Tensione ieri pomeriggio all’Università degli Studi di Palermo dove un docente, Tito Panzeca, si è incatenato all’atrio della Facoltà di Architettura per manifestare il suo dissenso nei confronti dei criteri per l’assegnazione di 23 posti di ricercatore messi a concorso.

Un gesto forte quello dell’ingegnere e professore ordinario di Scienza delle Costruzioni, che ha deciso di rispondere in questo modo alla mancata assegnazione di un posto di ricercatore, che secondo il docente doveva essere affidato suo comparto.

Il rettore Roberto Lagalla è subito intervenuto sull’accaduto affermando che «ormai da anni gli organi di governo dell’Ateneo di Palermo, d’intesa con le facoltà e i dipartimenti attribuiscono i posti di ricercatore secondo i criteri di priorità, necessità e merito».

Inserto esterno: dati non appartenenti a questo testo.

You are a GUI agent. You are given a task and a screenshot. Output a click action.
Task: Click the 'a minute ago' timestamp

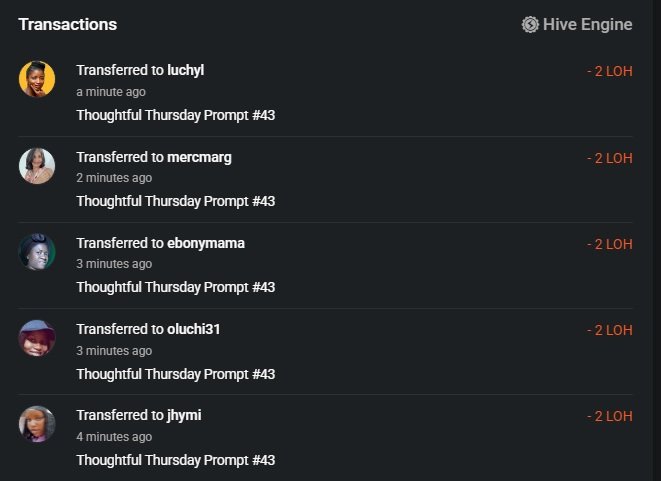click(111, 92)
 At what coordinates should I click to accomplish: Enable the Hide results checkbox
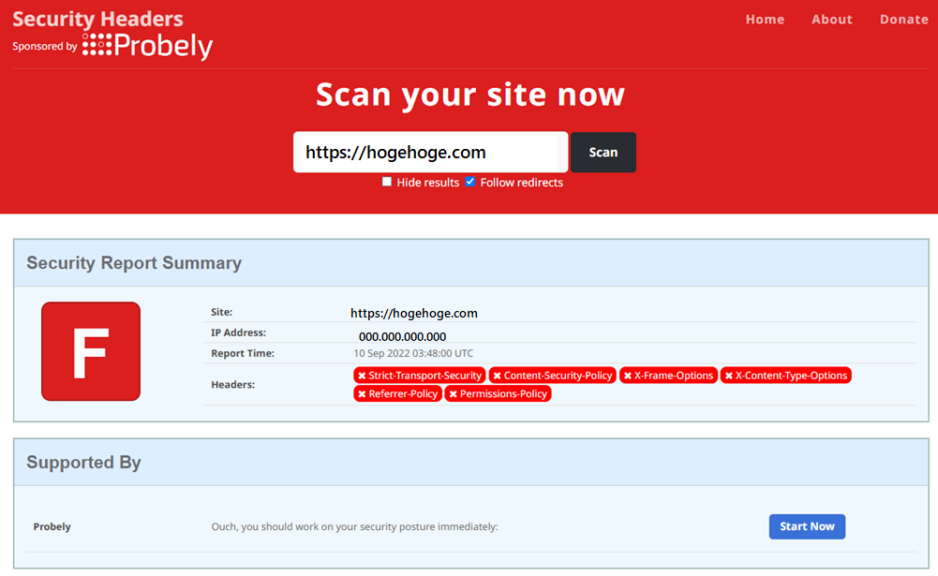tap(387, 182)
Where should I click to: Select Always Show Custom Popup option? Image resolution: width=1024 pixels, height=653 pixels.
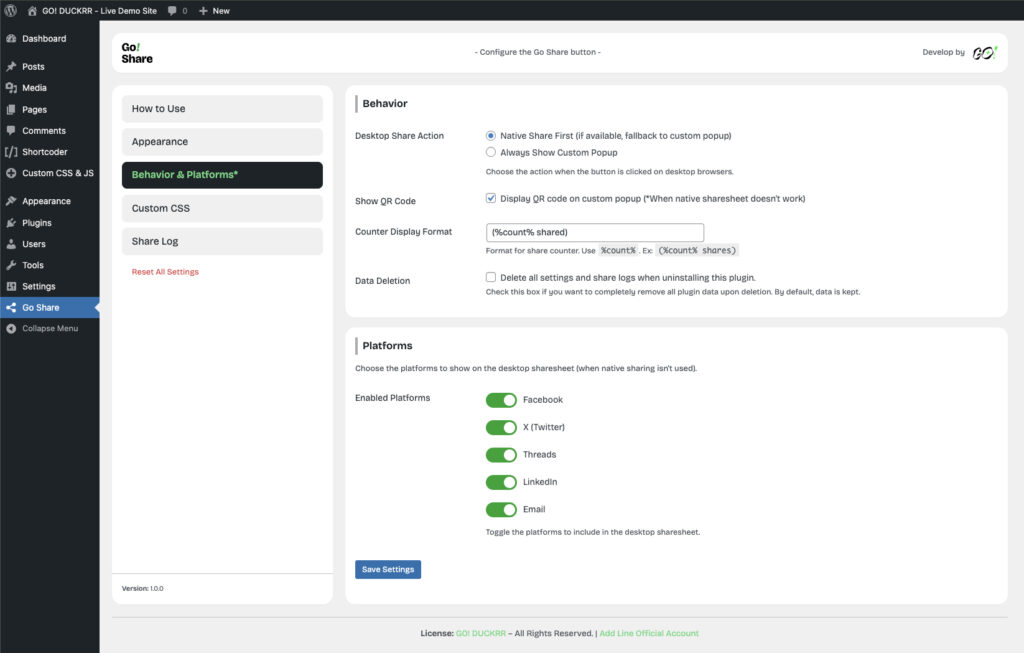point(491,153)
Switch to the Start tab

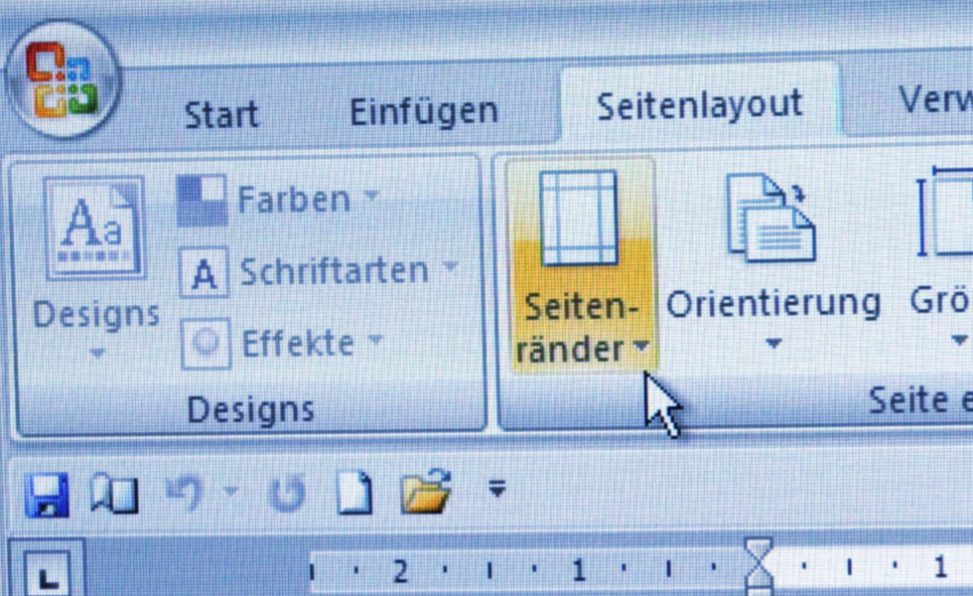pos(222,115)
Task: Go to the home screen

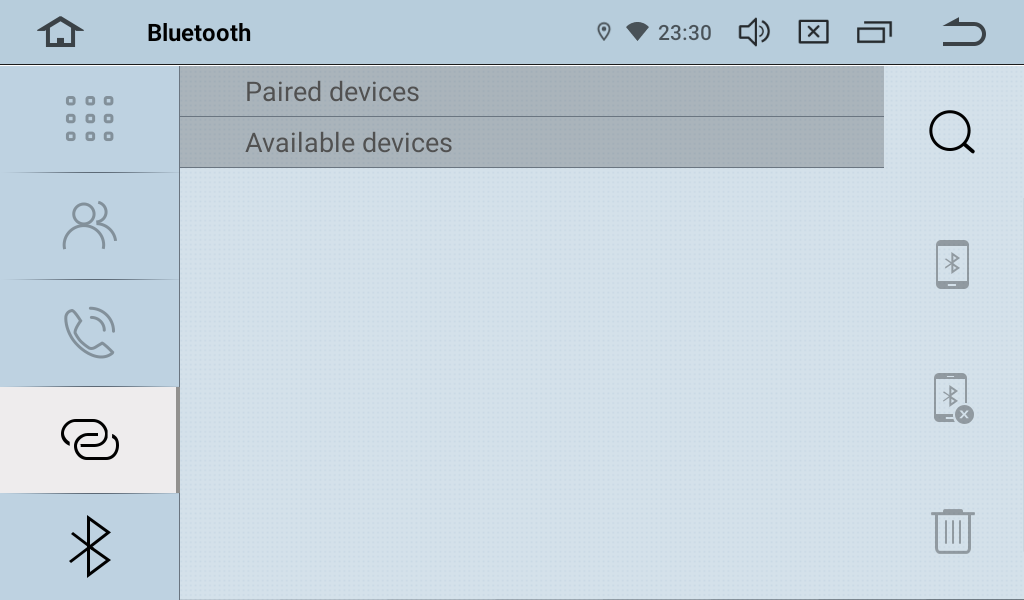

«In quest’ultima tornata – continua Lagalla – sono stati anche considerati i risultati del progetto di valutazione della qualità della ricerca (VQR) che nell’ambito della facoltà di Architettura vedono il settore scientifico del professore Panzeca collocarsi all’ultimo posto tra le quattro proposte della facoltà. Pertanto il posto di ricercatore non ha trovato collocazione in questo anno accademico tra i 23 posti messi a concorso, dei quali solo 3 riferiti alla Facoltà di Architettura. Le promesse e le baronie appartengono a una logica che non comprendo e alla quale non appartengo».